** begin Data for the task **

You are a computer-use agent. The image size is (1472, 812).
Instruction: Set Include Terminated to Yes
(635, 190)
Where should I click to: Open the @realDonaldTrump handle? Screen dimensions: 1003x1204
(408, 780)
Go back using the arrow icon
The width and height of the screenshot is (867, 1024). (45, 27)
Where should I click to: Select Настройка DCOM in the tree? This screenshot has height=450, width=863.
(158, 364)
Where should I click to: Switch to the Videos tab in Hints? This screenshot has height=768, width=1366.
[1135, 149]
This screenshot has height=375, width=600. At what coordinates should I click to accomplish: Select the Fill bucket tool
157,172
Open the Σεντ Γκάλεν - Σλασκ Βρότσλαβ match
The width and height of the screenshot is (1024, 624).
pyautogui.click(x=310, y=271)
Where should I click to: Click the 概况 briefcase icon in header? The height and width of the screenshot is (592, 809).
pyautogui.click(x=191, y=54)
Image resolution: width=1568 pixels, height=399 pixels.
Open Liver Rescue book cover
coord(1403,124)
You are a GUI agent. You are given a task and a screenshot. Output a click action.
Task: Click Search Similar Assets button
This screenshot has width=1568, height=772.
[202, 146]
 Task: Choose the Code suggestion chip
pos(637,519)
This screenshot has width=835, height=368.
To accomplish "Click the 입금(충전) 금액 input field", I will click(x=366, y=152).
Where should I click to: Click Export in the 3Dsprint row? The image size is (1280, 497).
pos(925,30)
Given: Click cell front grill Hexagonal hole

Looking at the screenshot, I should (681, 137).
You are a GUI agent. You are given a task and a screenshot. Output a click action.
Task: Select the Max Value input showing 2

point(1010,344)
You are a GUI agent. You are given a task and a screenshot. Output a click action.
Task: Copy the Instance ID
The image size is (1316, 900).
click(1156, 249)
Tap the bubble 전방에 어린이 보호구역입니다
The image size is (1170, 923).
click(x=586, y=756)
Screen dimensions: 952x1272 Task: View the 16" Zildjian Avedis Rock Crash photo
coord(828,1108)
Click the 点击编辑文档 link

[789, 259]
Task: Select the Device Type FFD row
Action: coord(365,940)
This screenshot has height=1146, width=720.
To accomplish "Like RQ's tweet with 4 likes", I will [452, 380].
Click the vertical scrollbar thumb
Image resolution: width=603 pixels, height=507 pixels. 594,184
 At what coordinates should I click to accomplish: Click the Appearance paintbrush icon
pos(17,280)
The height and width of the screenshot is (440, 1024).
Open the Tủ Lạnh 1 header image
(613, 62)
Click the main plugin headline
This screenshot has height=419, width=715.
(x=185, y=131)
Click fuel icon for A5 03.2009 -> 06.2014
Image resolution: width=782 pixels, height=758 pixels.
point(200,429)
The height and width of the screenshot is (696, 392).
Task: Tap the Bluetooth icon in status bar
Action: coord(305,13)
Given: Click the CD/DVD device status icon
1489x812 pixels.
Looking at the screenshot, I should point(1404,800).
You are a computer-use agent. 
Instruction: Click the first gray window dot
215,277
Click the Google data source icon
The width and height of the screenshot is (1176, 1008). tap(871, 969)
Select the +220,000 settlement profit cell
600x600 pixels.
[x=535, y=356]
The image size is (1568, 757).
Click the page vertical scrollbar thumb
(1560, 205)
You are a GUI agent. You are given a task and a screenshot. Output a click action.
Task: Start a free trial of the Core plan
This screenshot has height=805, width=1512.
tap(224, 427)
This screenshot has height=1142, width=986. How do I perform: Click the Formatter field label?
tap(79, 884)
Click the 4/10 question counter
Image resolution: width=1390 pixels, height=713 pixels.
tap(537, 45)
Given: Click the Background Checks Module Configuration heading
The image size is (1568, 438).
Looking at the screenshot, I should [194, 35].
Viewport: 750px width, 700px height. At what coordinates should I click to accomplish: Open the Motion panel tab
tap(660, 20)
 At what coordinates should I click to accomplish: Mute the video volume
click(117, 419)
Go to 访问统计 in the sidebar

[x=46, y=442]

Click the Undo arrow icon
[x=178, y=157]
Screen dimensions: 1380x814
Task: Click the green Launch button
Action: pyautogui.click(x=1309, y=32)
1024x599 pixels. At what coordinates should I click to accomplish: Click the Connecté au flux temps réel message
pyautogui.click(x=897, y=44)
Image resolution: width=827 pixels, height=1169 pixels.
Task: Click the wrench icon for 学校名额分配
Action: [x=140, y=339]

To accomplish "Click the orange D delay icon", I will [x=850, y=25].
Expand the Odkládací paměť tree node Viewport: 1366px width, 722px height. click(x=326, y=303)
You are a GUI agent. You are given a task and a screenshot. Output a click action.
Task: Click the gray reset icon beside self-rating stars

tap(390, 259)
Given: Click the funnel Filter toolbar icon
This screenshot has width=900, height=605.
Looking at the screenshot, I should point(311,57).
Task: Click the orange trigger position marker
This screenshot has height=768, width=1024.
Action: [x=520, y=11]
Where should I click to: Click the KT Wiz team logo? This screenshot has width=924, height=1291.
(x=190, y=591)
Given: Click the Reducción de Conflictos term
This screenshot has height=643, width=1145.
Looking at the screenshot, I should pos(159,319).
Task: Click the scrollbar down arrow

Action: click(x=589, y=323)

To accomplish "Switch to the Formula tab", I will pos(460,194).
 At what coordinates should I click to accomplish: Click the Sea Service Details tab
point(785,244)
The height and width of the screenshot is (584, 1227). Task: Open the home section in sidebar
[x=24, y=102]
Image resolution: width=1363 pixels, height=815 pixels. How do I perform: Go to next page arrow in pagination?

** end Data for the task **

● Required work
Please reproduce the entries above with "Fill bucket" switched to "Paint bucket", keeping everything else the same.

● Final result
You are a computer-use agent. The image size is (1472, 812).
Instruction: Set Include Terminated to Yes
(635, 190)
Where should I click to: Open the @realDonaldTrump handle? Screen dimensions: 1003x1204
(408, 780)
Go back using the arrow icon
The width and height of the screenshot is (867, 1024). (45, 27)
Where should I click to: Select Настройка DCOM in the tree? This screenshot has height=450, width=863.
(158, 364)
Where should I click to: Switch to the Videos tab in Hints? This screenshot has height=768, width=1366.
[1135, 149]
This screenshot has height=375, width=600. At what coordinates should I click to accomplish: Select the Paint bucket tool
157,172
Open the Σεντ Γκάλεν - Σλασκ Βρότσλαβ match
The width and height of the screenshot is (1024, 624).
pyautogui.click(x=310, y=271)
Where should I click to: Click the 概况 briefcase icon in header? The height and width of the screenshot is (592, 809).
pyautogui.click(x=191, y=54)
Image resolution: width=1568 pixels, height=399 pixels.
Open Liver Rescue book cover
coord(1403,124)
You are a GUI agent. You are given a task and a screenshot. Output a click action.
Task: Click Search Similar Assets button
This screenshot has width=1568, height=772.
[202, 146]
 Task: Choose the Code suggestion chip
pos(637,519)
This screenshot has width=835, height=368.
To accomplish "Click the 입금(충전) 금액 input field", I will click(x=366, y=152).
Where should I click to: Click Export in the 3Dsprint row? The image size is (1280, 497).
pos(925,30)
Given: Click cell front grill Hexagonal hole

Looking at the screenshot, I should (681, 137).
You are a GUI agent. You are given a task and a screenshot. Output a click action.
Task: Select the Max Value input showing 2

point(1010,344)
You are a GUI agent. You are given a task and a screenshot. Output a click action.
Task: Copy the Instance ID
The image size is (1316, 900).
click(1156, 249)
Tap the bubble 전방에 어린이 보호구역입니다
The image size is (1170, 923).
click(x=586, y=756)
Screen dimensions: 952x1272 Task: View the 16" Zildjian Avedis Rock Crash photo
coord(828,1108)
Click the 点击编辑文档 link

[789, 259]
Task: Select the Device Type FFD row
Action: coord(365,940)
This screenshot has height=1146, width=720.
To accomplish "Like RQ's tweet with 4 likes", I will [452, 380].
Click the vertical scrollbar thumb
Image resolution: width=603 pixels, height=507 pixels. 594,184
 At what coordinates should I click to accomplish: Click the Appearance paintbrush icon
pos(17,280)
The height and width of the screenshot is (440, 1024).
Open the Tủ Lạnh 1 header image
(613, 62)
Click the main plugin headline
This screenshot has height=419, width=715.
(x=185, y=131)
Click fuel icon for A5 03.2009 -> 06.2014
Image resolution: width=782 pixels, height=758 pixels.
point(200,429)
The height and width of the screenshot is (696, 392).
Task: Tap the Bluetooth icon in status bar
Action: coord(305,13)
Given: Click the CD/DVD device status icon
1489x812 pixels.
Looking at the screenshot, I should point(1404,800).
You are a computer-use agent. 
Instruction: Click the first gray window dot
215,277
Click the Google data source icon
The width and height of the screenshot is (1176, 1008). tap(871, 969)
Select the +220,000 settlement profit cell
600x600 pixels.
[x=535, y=356]
The image size is (1568, 757).
Click the page vertical scrollbar thumb
(1560, 205)
You are a GUI agent. You are given a task and a screenshot. Output a click action.
Task: Start a free trial of the Core plan
This screenshot has height=805, width=1512.
tap(224, 427)
This screenshot has height=1142, width=986. How do I perform: Click the Formatter field label?
tap(79, 884)
Click the 4/10 question counter
Image resolution: width=1390 pixels, height=713 pixels.
tap(537, 45)
Given: Click the Background Checks Module Configuration heading
The image size is (1568, 438).
Looking at the screenshot, I should [194, 35].
Viewport: 750px width, 700px height. At what coordinates should I click to accomplish: Open the Motion panel tab
tap(660, 20)
 At what coordinates should I click to accomplish: Mute the video volume
click(117, 419)
Go to 访问统计 in the sidebar

[x=46, y=442]

Click the Undo arrow icon
[x=178, y=157]
Screen dimensions: 1380x814
Task: Click the green Launch button
Action: pyautogui.click(x=1309, y=32)
1024x599 pixels. At what coordinates should I click to accomplish: Click the Connecté au flux temps réel message
pyautogui.click(x=897, y=44)
Image resolution: width=827 pixels, height=1169 pixels.
Task: Click the wrench icon for 学校名额分配
Action: [x=140, y=339]

To accomplish "Click the orange D delay icon", I will [x=850, y=25].
Expand the Odkládací paměť tree node Viewport: 1366px width, 722px height. click(x=326, y=303)
You are a GUI agent. You are given a task and a screenshot. Output a click action.
Task: Click the gray reset icon beside self-rating stars

tap(390, 259)
Given: Click the funnel Filter toolbar icon
This screenshot has width=900, height=605.
Looking at the screenshot, I should point(311,57).
Task: Click the orange trigger position marker
This screenshot has height=768, width=1024.
Action: [x=520, y=11]
Where should I click to: Click the KT Wiz team logo? This screenshot has width=924, height=1291.
(x=190, y=591)
Given: Click the Reducción de Conflictos term
This screenshot has height=643, width=1145.
Looking at the screenshot, I should pos(159,319).
Task: Click the scrollbar down arrow

Action: click(x=589, y=323)

To accomplish "Switch to the Formula tab", I will pos(460,194).
 At what coordinates should I click to accomplish: Click the Sea Service Details tab
point(785,244)
The height and width of the screenshot is (584, 1227). Task: Open the home section in sidebar
[x=24, y=102]
Image resolution: width=1363 pixels, height=815 pixels. How do I perform: Go to next page arrow in pagination?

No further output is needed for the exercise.